Придумал ее тот самый Филипп Лоу, возможное избрание которого на должность профессора при ЮНЕСКО так возмущает Демпси в романе «Мир тесен». В «Академическом обмене» Лоу, тогда еще скромный преподаватель в университете английского городка Раммидж (действие этой книги происходит на несколько лет раньше) в рамках университетской программы меняется местами с блестящим американским профессором Морисом Цаппом, и вскоре к этому обмену должностями и университетами добавляется обмен спутницами жизни.

Во время своего пребывания в Калифорнии Лоу рассказывает нескольким студентам об игре, которую он называет «уничижение»:

«Он обучил их игре, изобретенной им еще в аспирантские годы: согласно правилам, нужно было вспомнить книгу, которую ты не читал; при этом если находился кто-то, кто читал ее, то очко доставалось тебе. Военная Униформа в компании с Кэрол сразу вышли в победители, набрав по четыре очка из пяти возможных за книги «Степной волк» Гессе и «История О» Реаж соответственно, причем Филипп и в том и в другом случае лишил их последнего очка. Его выбор — «Оливер Твист», всегдашний залог победы — привел к коллективной ничьей»25.

Понятно, почему игра называется «уничижение». Чтобы набрать очки, нужно выбирать книги, которые читали все — а вы не читали. Обычно в светской беседе все происходит наоборот, а уж тем более в университетских кругах, где хорошим тоном считается демонстрировать свою начитанность, — а эта игра построена на демонстрации неначитанности. Трудно лучше показать, до какой степени образованность и способы, которыми ее обычно демонстрируют в обществе, выпячивая себя на фоне других, связаны с древним чувством стыда.

В этой игре нужно показать собственную необразованность — и чем она более шокирует, тем лучше, потому что выигрывает тот, кто окажется самым «дремучим». Но у игры есть и другая особенность — все в ней завязано на искренность. Чтобы выиграть, нужно не только назвать какую-нибудь непрочитанную известную книгу, но и убедить других, что вы говорите правду. Если назовешь слишком известное произведение и другие игроки не поверят, что вы его не читали, они имеют право оспорить ваш ход. Соответственно выигрыш зависит еще и от того, поверят ли тому, кто признается в своем невежестве, то есть от того, выглядит ли его уничижение искренним или искусственным.

В книге по ходу действия герои еще раз играют в «уничижение» — Дезире, жена американского профессора Мориса Цаппа, рассказывает об этом в письме к своему мужу.
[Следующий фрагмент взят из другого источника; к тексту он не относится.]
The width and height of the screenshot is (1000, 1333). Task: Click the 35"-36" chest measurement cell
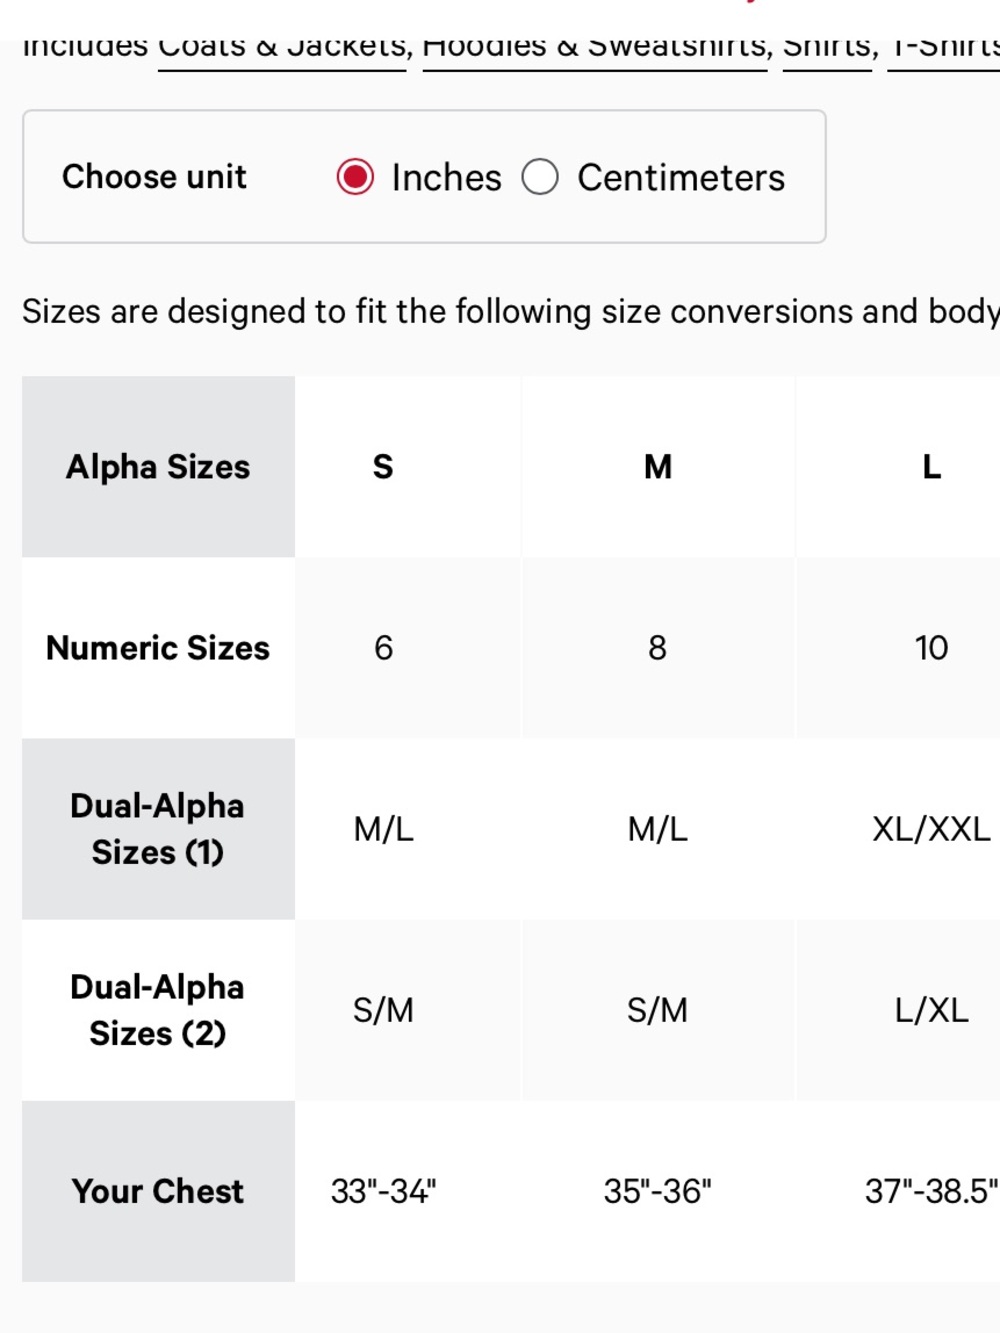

Дезире становится любовницей Филиппа Лоу, который таким образом во всех отношениях замещает Цаппа. На вечеринке с коллегами по университету Лоу предлагает сыграть в уничижение. Один из преподавателей, Говард Рингбаум, чувствует себя очень неприятно в противоречивом положении, в которое попадают участники игры, ведь выиграть в ней можно, только показав свои недостатки: самоутвердиться — только через уничижение.